[Information Boundary: Start]

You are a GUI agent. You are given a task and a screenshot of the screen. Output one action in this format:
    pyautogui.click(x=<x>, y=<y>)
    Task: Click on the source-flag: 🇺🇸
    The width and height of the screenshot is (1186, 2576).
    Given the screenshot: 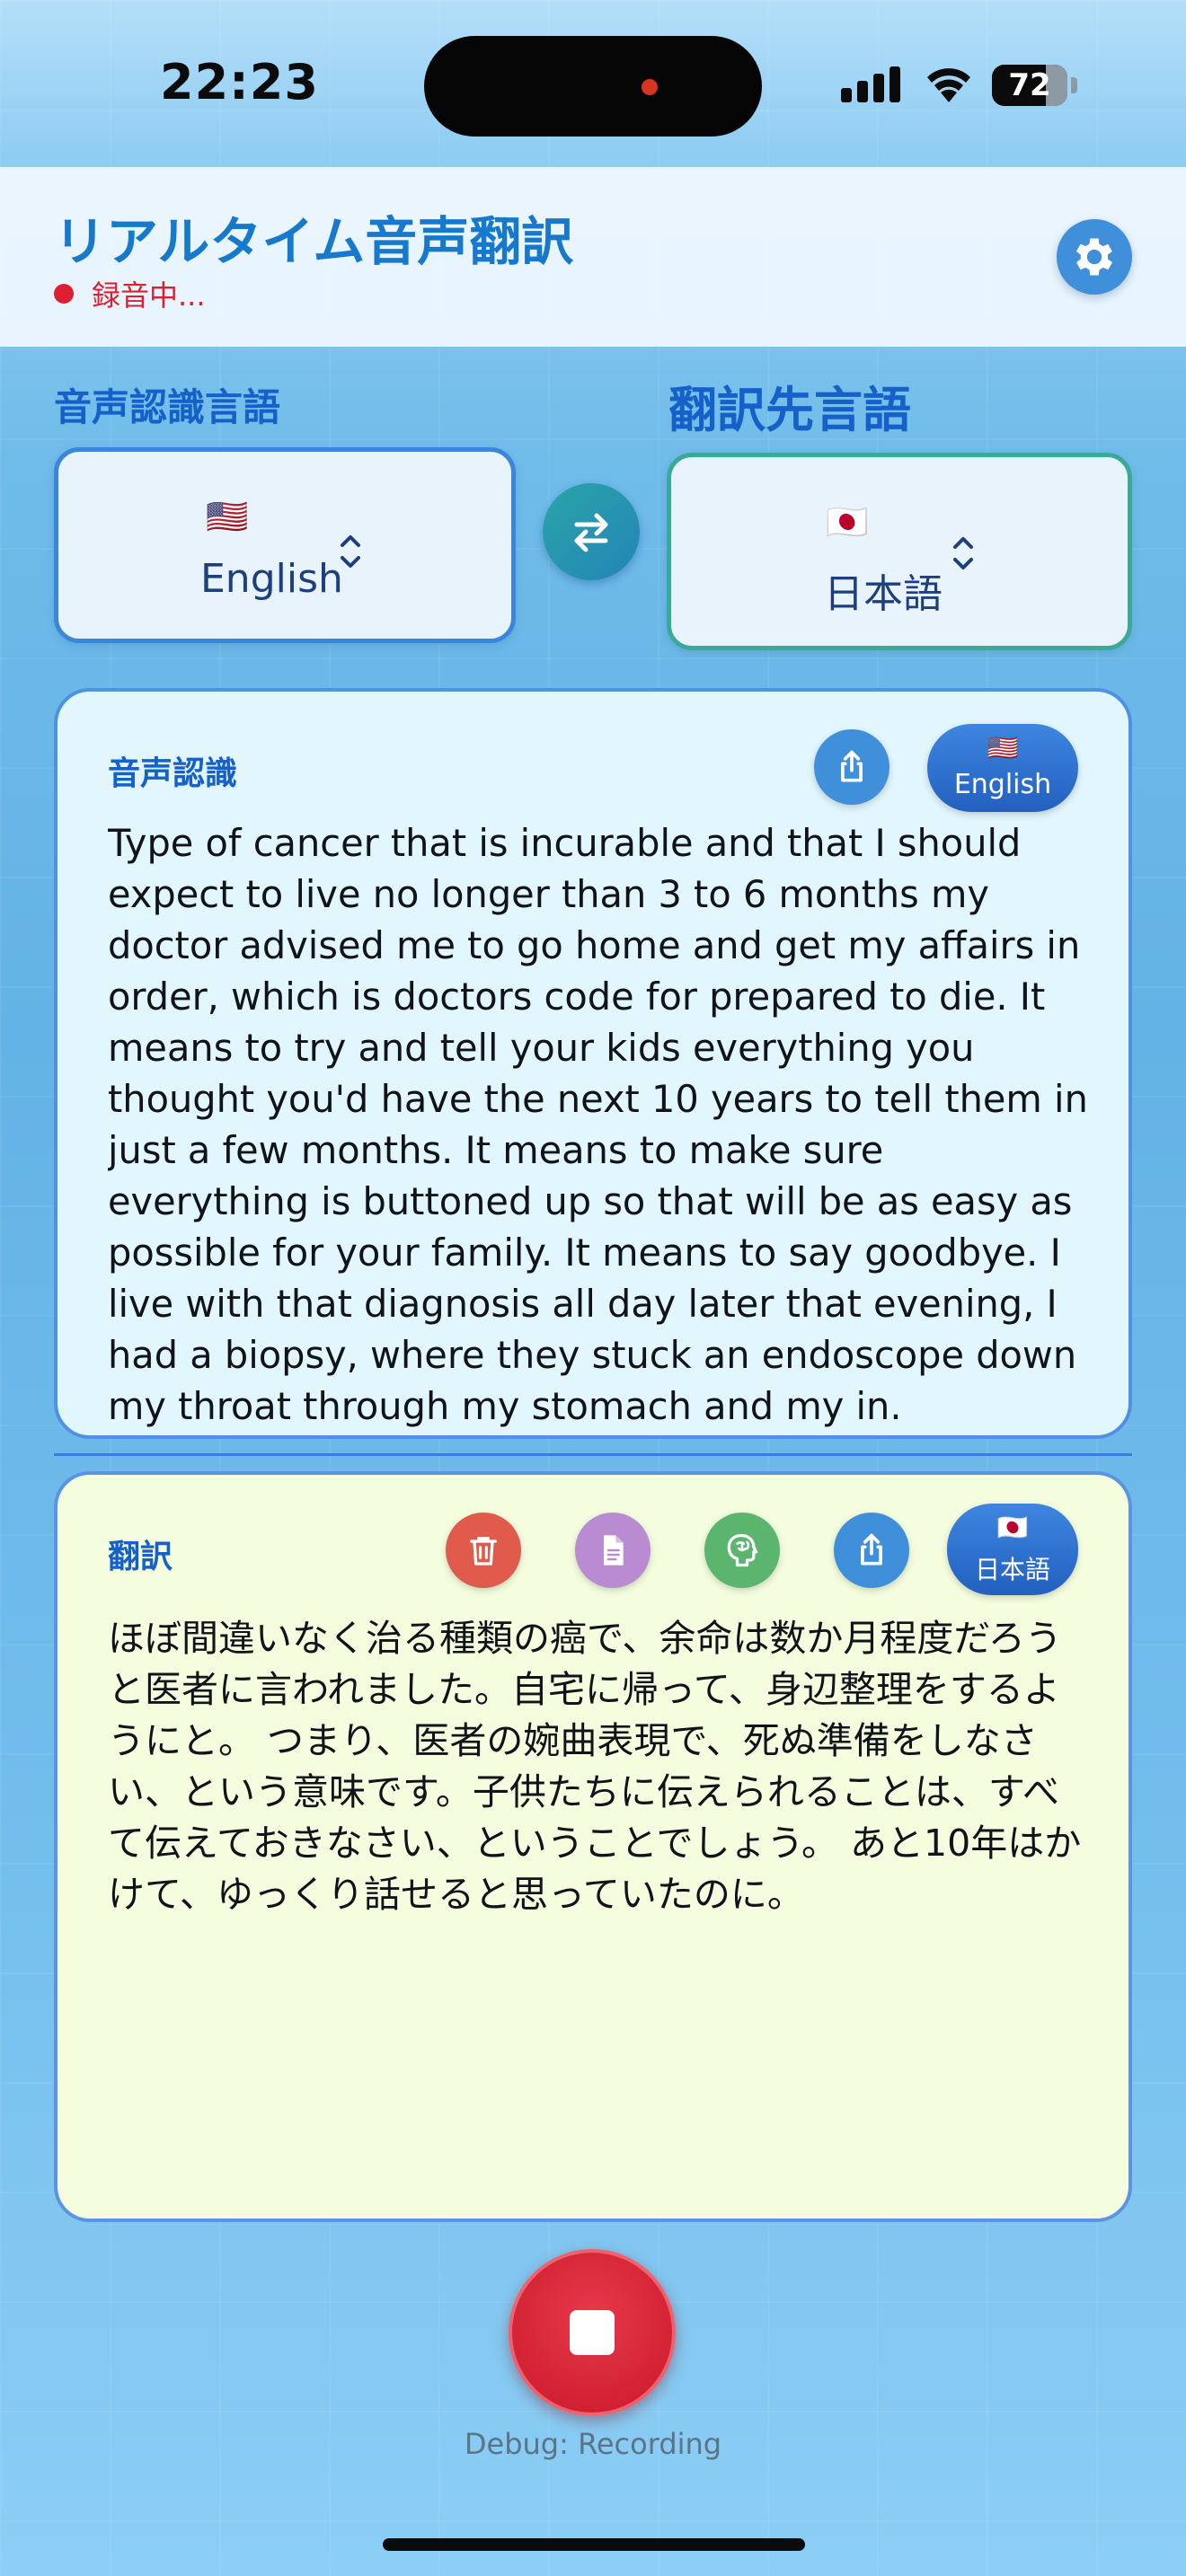 What is the action you would take?
    pyautogui.click(x=228, y=516)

[Information Boundary: End]

**Work to complete:** Reproduce the data from its first line through the line containing "The width and", swapping "Output" for "Return" and changing nothing else.

**Your response:**
You are a GUI agent. You are given a task and a screenshot of the screen. Return one action in this format:
    pyautogui.click(x=<x>, y=<y>)
    Task: Click on the source-flag: 🇺🇸
    The width and height of the screenshot is (1186, 2576).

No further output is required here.